Namen ÜBERPRÜFEN: Die Bayernspieler (von links) Thomas Kastenmaier, Klaus Augenthaler, Ludwig Wiggerl, Roland Kögl und Manager Uli Hoeneß feierten am 12.5.1990 die deutsche Meisterschaft im Entmüdungsbecken. Foto: Rauchensteiner / Augenklick

Hier erklärt Alan McInally, wie er die Zeit vor dem Anpfiff rumbrachte – und was er gewonnen hat

 

Der Spieltag, das Finale. Für einen Profi sind das die längsten Tage. Mann, die Zeit vergeht nicht. Du bist im Hotel und wartest und wartest. Am liebsten würdest du losrennen.
Als ich ab 1989 bei Bayern war, hat mich einer immer beruhigt. Klaus Augenthaler, our Captain. Ein Super-Typ. Wenn wir vor Heimspielen im Hotel „Bachmair am See” in Rottach-Egern waren, hat Auge nach dem Frühstück gesagt: „Komm, Alan!” Wir sind am Tegernsee spazieren gegangen, er hat auf dem Hinweg eine geraucht und mir alles über den Gegner erzählt, die Taktik, die Manndecker. Währenddessen habe ich die Enten gefüttert. Auf dem Rückweg hat er sich noch eine angezündet und ich wieder Enten gefüttert. Ich glaube, dass die Ducks am Tegernsee nie so fett waren wie zu meiner Zeit.

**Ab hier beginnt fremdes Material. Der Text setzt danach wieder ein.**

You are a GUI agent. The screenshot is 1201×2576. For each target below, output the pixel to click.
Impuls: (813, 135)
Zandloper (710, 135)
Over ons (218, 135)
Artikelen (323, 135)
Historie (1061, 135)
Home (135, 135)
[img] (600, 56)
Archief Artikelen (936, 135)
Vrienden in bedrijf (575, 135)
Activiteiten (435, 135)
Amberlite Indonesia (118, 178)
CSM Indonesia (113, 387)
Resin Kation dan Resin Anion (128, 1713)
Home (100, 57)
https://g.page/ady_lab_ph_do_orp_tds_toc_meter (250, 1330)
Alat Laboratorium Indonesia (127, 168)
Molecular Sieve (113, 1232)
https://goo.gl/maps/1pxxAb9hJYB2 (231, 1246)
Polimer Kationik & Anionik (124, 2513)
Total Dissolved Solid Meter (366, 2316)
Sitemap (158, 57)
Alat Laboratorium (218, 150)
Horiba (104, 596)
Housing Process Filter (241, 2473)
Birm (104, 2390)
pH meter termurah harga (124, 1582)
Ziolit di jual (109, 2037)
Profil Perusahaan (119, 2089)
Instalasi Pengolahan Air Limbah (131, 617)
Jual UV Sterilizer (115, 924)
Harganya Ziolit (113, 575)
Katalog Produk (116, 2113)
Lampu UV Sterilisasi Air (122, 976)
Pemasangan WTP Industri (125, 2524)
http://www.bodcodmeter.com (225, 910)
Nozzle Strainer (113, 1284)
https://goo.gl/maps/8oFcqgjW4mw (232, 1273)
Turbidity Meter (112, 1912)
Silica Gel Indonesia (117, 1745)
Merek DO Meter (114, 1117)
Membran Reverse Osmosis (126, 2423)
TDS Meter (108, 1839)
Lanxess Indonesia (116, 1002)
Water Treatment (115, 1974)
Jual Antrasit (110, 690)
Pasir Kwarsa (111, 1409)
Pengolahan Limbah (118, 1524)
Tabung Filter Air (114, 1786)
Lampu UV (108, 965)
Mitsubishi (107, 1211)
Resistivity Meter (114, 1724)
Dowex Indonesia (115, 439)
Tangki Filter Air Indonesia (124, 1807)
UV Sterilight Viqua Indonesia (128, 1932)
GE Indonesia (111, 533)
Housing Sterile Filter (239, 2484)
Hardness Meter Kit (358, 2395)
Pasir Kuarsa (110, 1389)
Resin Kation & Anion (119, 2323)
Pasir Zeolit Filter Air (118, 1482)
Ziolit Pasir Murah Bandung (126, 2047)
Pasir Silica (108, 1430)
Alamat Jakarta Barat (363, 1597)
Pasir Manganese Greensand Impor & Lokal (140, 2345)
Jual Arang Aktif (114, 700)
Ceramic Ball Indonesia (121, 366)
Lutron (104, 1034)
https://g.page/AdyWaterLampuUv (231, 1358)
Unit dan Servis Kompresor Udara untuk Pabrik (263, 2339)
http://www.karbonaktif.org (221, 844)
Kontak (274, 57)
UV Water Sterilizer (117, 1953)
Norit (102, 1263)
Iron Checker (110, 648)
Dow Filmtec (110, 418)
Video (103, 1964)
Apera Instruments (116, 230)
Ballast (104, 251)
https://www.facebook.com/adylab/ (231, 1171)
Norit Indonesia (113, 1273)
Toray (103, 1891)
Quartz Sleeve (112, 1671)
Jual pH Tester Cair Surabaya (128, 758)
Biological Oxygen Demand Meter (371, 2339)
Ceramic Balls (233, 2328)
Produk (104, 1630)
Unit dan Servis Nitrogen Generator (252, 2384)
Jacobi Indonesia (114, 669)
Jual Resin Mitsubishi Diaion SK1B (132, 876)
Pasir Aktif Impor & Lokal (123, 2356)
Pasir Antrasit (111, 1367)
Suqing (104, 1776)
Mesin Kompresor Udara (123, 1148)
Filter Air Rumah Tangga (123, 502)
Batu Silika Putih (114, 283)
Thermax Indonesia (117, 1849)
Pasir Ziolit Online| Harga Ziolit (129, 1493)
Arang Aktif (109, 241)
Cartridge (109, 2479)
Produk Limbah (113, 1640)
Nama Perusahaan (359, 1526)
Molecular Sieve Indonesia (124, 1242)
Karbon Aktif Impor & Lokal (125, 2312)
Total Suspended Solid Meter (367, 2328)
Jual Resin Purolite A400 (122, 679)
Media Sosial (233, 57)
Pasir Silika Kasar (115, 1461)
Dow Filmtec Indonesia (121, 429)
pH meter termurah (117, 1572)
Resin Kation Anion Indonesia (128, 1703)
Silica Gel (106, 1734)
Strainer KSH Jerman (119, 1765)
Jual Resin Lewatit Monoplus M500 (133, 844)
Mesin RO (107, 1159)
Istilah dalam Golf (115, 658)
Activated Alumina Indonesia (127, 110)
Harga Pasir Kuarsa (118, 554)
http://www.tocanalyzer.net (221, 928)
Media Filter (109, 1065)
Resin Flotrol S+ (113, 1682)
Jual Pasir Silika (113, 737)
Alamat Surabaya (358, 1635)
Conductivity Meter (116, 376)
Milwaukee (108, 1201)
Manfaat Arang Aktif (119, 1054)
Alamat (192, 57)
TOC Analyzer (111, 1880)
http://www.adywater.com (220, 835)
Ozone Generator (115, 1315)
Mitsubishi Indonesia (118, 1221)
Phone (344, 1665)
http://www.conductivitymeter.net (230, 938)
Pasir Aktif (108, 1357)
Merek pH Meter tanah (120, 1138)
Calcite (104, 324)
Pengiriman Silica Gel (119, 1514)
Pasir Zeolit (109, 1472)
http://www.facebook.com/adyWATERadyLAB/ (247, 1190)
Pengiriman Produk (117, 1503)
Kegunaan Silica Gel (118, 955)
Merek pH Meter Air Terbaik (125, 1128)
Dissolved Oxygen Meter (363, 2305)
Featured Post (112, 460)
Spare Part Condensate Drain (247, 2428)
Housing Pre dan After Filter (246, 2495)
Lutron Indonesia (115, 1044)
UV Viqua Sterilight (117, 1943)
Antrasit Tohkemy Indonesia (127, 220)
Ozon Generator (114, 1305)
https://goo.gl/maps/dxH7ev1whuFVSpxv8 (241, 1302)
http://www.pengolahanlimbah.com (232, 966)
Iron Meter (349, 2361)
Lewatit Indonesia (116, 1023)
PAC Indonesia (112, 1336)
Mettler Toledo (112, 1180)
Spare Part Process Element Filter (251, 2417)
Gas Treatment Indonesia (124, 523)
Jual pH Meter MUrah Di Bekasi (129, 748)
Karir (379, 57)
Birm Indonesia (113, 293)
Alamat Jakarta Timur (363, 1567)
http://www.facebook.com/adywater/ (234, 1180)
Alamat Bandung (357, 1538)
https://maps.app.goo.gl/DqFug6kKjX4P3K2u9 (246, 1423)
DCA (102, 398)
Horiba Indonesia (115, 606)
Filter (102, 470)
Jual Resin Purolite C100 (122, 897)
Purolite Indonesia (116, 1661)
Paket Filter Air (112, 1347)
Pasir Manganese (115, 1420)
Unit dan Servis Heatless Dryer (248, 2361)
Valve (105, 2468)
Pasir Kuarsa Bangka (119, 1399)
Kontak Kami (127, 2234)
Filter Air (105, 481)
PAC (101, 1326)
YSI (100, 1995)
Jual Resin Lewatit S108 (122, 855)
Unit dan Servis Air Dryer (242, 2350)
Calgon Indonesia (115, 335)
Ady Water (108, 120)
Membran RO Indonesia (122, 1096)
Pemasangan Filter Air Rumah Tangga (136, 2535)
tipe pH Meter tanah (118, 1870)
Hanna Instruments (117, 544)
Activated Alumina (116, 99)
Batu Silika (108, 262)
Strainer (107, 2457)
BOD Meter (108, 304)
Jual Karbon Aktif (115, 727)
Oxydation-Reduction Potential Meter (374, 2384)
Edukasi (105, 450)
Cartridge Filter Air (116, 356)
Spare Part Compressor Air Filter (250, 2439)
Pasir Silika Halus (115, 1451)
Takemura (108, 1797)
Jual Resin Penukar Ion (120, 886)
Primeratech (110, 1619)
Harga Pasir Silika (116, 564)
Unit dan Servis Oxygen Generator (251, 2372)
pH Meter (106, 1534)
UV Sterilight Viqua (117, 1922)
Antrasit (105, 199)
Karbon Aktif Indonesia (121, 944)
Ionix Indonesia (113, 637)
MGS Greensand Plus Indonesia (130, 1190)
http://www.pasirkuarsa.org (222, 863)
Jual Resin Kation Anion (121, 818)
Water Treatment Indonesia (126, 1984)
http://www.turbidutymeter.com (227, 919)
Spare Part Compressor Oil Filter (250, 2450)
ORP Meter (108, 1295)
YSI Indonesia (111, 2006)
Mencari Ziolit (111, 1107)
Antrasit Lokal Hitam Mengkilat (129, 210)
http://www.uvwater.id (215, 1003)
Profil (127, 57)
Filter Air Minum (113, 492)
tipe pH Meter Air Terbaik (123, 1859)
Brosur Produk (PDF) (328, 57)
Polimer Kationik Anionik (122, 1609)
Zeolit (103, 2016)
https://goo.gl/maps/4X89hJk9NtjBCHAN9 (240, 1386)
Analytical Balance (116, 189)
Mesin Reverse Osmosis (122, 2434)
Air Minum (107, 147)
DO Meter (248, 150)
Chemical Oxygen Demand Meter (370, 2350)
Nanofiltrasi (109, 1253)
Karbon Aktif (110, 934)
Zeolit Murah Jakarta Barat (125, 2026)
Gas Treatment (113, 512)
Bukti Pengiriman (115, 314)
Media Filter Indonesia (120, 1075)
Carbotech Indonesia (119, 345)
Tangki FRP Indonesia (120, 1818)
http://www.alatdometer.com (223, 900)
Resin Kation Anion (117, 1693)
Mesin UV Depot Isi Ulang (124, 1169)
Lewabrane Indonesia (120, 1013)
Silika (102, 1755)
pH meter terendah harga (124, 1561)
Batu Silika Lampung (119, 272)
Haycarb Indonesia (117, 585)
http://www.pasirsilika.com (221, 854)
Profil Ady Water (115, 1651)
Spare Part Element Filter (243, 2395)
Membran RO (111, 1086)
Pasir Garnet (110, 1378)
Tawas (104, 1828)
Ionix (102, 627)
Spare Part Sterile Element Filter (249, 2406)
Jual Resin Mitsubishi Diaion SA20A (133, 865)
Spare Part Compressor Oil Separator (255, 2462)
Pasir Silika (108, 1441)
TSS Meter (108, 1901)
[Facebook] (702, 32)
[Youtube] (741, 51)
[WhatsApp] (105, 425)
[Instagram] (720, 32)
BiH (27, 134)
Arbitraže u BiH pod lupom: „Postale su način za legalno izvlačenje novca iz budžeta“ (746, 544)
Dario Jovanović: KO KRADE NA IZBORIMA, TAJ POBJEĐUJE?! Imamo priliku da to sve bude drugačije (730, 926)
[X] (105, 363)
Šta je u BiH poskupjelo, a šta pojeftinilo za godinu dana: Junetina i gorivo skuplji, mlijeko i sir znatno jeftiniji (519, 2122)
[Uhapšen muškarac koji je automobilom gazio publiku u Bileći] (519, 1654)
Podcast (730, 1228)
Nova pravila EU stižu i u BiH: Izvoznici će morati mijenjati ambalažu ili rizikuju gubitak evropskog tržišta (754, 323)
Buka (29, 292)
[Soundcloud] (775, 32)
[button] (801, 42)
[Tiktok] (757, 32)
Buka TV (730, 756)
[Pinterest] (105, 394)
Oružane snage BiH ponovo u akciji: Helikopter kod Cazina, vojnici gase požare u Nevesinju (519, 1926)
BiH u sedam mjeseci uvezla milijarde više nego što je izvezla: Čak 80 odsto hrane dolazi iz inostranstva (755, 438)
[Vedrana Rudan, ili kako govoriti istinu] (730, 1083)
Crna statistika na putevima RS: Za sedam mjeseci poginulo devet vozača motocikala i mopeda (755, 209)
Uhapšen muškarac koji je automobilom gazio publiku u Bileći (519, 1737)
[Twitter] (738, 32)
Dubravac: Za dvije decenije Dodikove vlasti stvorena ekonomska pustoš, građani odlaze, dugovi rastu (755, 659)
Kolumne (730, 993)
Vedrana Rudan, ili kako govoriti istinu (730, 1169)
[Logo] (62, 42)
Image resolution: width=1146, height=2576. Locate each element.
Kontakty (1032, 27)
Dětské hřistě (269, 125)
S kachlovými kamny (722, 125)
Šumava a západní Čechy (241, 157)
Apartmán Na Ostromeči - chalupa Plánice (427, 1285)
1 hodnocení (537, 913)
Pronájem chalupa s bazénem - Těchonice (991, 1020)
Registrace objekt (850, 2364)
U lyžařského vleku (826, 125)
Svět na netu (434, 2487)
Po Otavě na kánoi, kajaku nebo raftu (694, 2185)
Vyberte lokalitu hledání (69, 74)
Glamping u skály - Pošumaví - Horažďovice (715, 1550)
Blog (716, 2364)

Auge ist so ein richtiger Bayer – das war immer lustig mit ihm, auch wenn ich ihn nicht verstanden habe. Obwohl: Mein Deutsch war immer dann besser, wenn ich ein wenig Weißbier getrunken habe. Uli Hoeneß hat damals gesagt: „Alan, du musst Deutsch lernen.” Heute noch habe ich immer ein kleines deutsch-englisches Wörterbuch bei mir.
Ich bin gefragt worden nach der Motivation. Ja, meine Herren! Jetzt brauchst du niemanden mehr zu motivieren, das wäre ja lächerlich. Ich habe dieses Ding nicht gewonnen, war zwei Mal ganz nah dran, 1990 und 1991 – beide Male mit Jupp, beide Male sind wir im Halbfinale gescheitert.

Wetten will ich nicht – ich hab’ schon gewonnen. Nach dem Achtelfinale von Dortmund gegen Donezk – ein 2:2 – habe ich gewettet, dass der BVB gegen Bayern das Finale bestreiten wird. Die Quote war 12:1. Ich habe 50 Pfund eingesetzt. Es ist ein bisschen Trinkgeld reingekommen – viel für einen Schotten!